His new journey will begin in August as he enters Officer Development School and Chaplain School in Newport, Rhode Island. Then on December 1, he will be deployed to serve as the Catholic chaplain on the USS Ronald Reagan, an aircraft carrier with nearly 7,000 souls on board. The home port for this ship is Yokosuka, Japan. 

While Father Meyer is currently well-known for his active social media presence, this will be ending soon. He remarked, “I am shipping out like St. Paul! I will be going off the grid, deactivating my social media accounts and changing my cell phone number.” 

However, he expressed his deep appreciation for all those who have offered prayers and support for him, those he has had the privilege to meet with and minister to and those who have enriched his priesthood through their presence and participation in the Church. 

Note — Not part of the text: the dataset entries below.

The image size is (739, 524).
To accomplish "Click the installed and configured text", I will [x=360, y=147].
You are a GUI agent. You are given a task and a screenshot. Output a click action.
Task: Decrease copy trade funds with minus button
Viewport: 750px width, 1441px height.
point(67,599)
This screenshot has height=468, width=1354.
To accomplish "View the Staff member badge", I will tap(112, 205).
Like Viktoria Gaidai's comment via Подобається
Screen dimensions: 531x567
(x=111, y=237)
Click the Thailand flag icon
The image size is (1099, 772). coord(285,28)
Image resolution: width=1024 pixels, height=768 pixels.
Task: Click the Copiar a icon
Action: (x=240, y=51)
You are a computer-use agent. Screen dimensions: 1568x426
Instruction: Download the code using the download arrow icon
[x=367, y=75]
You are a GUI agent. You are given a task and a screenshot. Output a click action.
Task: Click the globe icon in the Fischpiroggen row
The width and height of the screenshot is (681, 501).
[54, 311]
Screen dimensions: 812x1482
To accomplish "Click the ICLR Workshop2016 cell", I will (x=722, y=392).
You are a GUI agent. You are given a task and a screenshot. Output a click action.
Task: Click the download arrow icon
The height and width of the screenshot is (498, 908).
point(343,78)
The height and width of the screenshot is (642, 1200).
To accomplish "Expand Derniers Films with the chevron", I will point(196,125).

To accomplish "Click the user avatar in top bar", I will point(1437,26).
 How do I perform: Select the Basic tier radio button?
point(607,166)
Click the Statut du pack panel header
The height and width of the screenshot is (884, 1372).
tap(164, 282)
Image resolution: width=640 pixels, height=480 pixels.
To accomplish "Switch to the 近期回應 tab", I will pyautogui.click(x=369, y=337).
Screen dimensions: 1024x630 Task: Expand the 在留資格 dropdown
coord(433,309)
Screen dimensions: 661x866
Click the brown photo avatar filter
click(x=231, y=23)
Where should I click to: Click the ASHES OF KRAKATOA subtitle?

While losing Father Meyer for this time will be difficult for many who have come to know and love him, the mission of the Church continues. Katie Rohrer, who has worked as parish secretary for almost Father Meyer’s entire time at St. Monica, stated, “as great a loss as it is for us and as sad as we are, we can’t keep him, because he is called to something higher. He knows how to reach people and he is going to be saving way more souls going where he is going, because some of them have never had the opportunity to know Jesus.” 

She continued, “Every transition is difficult, but the people of St Monica’s know how to roll with it. I cannot imagine anyone filling his shoes, or that anyone would try, but the priest who comes in next will bring and draw out from us something new.”

Father Meyer added, “The test of a pastor is not what happens when you are here, but rather when you leave. My hope is that what is left behind is a people radically more in love with the Eucharist. My greatest hope is that adoration, the Mass, the altar serving and eucharistic devotion all continue. If they do, then it will have been a success.”

Lastly, he said, “Many will ask me, ‘Father, when we have such need here, why go there?’ My response is that the need is great everywhere and we need to pray that the Lord will send more men into the harvest. Vocations need to increase, and this will come primarily from our families. We have to start praying for more new vocations and keep supporting our priests, so that our young men will have great community and culture to enter into!”